Only one judge on the Newark court grants more requests than does Riefkohl. Over sixty-four percent of asylum seekers with lawyers have their asylum requests denied. Reifkohl grants almost that many.

http://trac.syr.edu/immigration/reports/160/include/judge_0005_name-r.html

Posted by: PMK [TypeKey Profile Page] at September 5, 2008 4:24 PM

The big lie:

"I was physically and mentally abused"

It's at this point the judge should have reached for his gun.

(unless he's a useless liberal appointee - anudder Ruth Bader Ginsberg clone)

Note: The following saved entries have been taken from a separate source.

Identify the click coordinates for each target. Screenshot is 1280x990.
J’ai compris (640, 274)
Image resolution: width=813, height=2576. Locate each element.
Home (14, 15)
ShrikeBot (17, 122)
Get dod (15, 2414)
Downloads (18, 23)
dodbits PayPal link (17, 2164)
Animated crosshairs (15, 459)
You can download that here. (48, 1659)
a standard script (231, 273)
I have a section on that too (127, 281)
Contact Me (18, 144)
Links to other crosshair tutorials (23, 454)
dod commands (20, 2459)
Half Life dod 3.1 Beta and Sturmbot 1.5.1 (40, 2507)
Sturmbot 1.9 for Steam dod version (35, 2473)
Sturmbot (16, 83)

Heaven help this great country.

Posted by: dgene [TypeKey Profile Page] at September 5, 2008 4:37 PM

Dhimmi is as dhimmi does. Dhimmi Country USA, almost as bad as EUrabia.

Ruslan Tokhchukov, EnragedSince1999.

Posted by: Enragedsince1999 [TypeKey Profile Page] at September 5, 2008 5:47 PM

Hugh, you wrote:

"The only thing that is "incredible" here is an immigration judge, one Alberto J. Riefkohl, woh finds the Department of Homeland Security records not credible -- either Qatanani was or was not arrested and convicted in Israel, and it's not hard to check -- and who makes the curious remark that the case against Qatanani is "patently incomplete" (what does that mean?) and finds "its two key witnesses -- both federal agents -- to not be credible."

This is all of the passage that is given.